A: A simple analogy: AEO is about making the AI “read” your product manual (understanding what it is and what it does). GEO is about making the AI believe that manual comes from an authoritative source worth citing and recommending (trusting that it’s true and good).

Q2: My product information is already on my website. Why doesn’t AI understand it?
A: It’s likely your information is written for humans, not machines. Check if you use complete structured data (Schema markup), if your product descriptions are clear, specific, and front-loaded with key attributes, and if your content is modular for easy AI extraction.

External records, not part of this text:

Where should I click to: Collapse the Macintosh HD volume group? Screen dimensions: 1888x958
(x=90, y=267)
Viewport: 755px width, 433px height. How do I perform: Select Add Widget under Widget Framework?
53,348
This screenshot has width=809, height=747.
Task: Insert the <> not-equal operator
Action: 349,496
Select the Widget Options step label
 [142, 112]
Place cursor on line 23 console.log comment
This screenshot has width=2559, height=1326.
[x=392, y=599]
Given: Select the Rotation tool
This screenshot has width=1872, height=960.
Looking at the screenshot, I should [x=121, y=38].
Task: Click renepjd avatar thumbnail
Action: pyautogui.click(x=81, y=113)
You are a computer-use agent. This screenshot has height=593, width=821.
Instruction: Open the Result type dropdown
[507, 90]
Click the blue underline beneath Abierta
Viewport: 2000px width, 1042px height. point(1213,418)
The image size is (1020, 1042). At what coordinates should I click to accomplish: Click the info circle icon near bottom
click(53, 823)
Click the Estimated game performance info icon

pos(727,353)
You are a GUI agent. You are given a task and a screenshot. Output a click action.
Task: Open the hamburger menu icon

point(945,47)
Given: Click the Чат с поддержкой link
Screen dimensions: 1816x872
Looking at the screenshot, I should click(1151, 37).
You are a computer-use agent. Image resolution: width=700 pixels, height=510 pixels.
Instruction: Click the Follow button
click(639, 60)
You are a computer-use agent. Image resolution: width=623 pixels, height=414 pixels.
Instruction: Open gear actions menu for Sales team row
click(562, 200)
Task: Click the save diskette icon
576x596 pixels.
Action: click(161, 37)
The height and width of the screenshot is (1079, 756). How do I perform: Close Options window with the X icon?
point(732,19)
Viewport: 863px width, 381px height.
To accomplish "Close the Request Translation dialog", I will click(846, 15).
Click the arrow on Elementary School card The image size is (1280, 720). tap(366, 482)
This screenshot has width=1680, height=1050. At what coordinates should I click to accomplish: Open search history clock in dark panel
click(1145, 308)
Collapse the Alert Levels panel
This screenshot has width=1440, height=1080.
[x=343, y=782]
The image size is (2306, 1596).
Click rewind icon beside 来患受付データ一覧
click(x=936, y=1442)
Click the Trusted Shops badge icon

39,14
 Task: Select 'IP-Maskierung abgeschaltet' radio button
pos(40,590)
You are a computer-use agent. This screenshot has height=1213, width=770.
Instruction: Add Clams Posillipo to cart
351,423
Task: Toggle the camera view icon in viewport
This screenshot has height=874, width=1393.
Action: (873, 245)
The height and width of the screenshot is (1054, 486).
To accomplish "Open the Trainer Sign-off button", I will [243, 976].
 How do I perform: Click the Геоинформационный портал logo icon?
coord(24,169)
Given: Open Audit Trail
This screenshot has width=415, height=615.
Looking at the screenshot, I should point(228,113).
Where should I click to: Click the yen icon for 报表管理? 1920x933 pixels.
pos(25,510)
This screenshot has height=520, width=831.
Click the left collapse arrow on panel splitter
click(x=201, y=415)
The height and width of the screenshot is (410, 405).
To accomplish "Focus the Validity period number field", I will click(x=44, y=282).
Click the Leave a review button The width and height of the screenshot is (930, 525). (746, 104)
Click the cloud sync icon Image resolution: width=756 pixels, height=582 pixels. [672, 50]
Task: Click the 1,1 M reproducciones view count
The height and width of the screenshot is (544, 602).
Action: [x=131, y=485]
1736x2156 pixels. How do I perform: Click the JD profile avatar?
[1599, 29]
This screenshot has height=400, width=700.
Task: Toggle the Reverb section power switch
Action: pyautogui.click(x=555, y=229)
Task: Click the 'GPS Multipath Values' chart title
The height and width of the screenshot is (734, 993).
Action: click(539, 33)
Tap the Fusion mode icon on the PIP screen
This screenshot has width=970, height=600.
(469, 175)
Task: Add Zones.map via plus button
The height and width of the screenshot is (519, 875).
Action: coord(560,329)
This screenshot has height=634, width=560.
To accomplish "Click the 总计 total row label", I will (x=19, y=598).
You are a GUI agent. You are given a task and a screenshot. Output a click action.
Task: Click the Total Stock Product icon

Q3: I’m already doing SEO. How much extra work is needed for AEO/GEO?
A: This isn’t a completely new task from scratch; it’s an enhancement and extension of your existing work. Focus on: 1) Strengthening the completeness and accuracy of structured data on the technical side, 2) Shifting content strategy from keyword density to intent coverage and trust badge building, and 3) Elevating the management of product data feeds to a strategic level. It’s an upgrade and integration of current SEO practices.

Q4: Can AI really complete purchases? What does this require from my website technically?
A: Yes, AI agents are developing this capability. It requires your website’s checkout process to be stable, fast, highly compatible, and for real-time inventory and price data to be 100% accurate. Any technical issue that causes an AI “shopping failure” will directly impact your recommendation rate.

Q5: What exactly is “low-trust language”?
A: This typically refers to absolute claims without evidence (e.g., “world’s best”), vague marketing jargon (e.g., “revolutionary product”), or descriptions that clearly contradict user reviews or objective facts. AI identifies these inconsistencies by cross-referencing multiple data sources.